Monitoring register reads and writes

I have a really basic question that I hope somebody can answer. Say, I have a set of registers that I want to write and read on every clock cycle. It seems to me that would require a sequence item per clock cycle, but if that is the case, then the sequence item that monitors and returns the read data would be off by once cycle. In my particular application, in order to get the read data aligned with the read address, I ended up delaying the read address and the write enable by one cycle. That works great, but now my monitor has to deal with two sets of sequence items, one for the writes and one for the reads. Although this works, I suspect there is a better way of doing this. Can somebody please explain what that is?

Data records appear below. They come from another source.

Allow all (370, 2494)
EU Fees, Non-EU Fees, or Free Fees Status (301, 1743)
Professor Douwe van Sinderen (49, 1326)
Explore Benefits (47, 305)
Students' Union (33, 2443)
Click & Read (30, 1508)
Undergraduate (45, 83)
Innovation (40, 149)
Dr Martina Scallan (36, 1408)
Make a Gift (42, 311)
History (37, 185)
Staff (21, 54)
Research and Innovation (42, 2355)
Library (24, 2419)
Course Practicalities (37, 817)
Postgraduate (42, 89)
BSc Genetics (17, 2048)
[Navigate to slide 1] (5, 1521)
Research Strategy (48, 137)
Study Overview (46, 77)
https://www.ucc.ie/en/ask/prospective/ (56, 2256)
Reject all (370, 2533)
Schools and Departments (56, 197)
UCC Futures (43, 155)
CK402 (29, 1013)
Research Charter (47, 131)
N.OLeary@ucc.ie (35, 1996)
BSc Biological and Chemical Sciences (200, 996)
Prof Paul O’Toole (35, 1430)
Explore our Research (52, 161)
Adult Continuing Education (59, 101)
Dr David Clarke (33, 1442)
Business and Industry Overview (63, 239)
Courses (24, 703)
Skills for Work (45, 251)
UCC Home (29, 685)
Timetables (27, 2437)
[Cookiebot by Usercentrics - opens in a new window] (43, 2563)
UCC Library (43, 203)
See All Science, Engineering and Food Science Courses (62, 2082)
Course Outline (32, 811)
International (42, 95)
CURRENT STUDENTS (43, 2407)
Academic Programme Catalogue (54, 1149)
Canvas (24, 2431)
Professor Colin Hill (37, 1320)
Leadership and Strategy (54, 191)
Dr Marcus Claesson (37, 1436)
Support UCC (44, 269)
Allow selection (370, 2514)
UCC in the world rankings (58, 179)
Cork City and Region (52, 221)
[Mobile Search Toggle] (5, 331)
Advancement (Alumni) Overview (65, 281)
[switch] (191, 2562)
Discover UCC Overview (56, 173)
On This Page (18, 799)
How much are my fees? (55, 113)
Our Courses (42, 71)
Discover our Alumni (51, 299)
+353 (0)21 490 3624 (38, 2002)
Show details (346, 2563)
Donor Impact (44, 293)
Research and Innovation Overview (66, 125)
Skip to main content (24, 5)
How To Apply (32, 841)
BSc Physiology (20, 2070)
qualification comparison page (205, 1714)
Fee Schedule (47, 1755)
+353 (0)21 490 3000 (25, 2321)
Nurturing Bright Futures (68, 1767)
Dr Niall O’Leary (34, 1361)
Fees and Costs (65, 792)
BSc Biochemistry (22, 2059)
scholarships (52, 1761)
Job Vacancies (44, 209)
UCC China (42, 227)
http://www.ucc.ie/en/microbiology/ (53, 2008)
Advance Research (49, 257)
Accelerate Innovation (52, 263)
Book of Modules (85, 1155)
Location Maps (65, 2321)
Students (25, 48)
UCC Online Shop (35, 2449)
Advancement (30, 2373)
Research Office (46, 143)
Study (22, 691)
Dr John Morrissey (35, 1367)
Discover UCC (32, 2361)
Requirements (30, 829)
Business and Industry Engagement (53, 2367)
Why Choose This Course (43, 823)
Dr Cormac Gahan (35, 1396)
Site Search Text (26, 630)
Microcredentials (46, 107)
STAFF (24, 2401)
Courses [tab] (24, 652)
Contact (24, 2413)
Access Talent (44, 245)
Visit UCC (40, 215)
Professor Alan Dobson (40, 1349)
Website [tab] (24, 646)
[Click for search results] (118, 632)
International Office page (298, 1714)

In reply to RaulAguilarPA:

Your testbench should not define the protocol of your DUT interfaces. In your case your bus cycle has 1 clock cycle. You need a cycle to write the data and you need another clock cycle to read the data. If you want to read from the same address your address signal has to become 2 cycles long.

In reply to chr_sue:

Thank you for your prompt response. If I understand correctly, you are saying that my register reads should take two cycles. In fact, I do have that requirement when performing read-modify-write type of operations. But how do I model the case where software wants to do a burst read? For example, software could change the read address on every cycle and compensate for the fact that the address is one cycle behind the data. In that case, only the last read would need to take two cycles, all the previous reads could take only one cycle. In my implementation, since I use registered versions of the write address and write enable in my monitor tasks, my data and address always match regardless whether it is a burst read or single read. The drawback, of course, is that I have to maintain two sets of sequence items, one for the reads and one for the writes.

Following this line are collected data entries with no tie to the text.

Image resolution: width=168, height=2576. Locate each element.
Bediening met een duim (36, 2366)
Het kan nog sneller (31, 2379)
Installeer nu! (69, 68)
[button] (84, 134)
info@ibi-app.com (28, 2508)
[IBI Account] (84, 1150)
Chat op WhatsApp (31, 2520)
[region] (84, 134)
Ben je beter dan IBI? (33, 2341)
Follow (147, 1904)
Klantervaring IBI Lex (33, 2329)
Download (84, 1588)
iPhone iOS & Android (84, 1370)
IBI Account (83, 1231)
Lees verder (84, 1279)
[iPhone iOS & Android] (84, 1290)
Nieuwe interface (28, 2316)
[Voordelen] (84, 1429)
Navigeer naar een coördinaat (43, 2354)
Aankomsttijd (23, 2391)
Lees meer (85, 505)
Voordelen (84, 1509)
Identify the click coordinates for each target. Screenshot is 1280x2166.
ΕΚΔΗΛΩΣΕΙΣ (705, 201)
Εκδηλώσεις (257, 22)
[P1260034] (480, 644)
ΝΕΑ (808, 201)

In reply to RaulAguilarPA:

I did not say a read lasts 2 cycles. Finally it depends what your interface protocol requires. A burst read does not mean the data are valid in the same cycle as the address has been supplied. Look at a DDR memory. There is quite a number of cycles in between providing the cmd and the address and getting the read data. And I do not believe you have to use different seq_items for read and write. You can cover reads and writes with thhe same seq_item.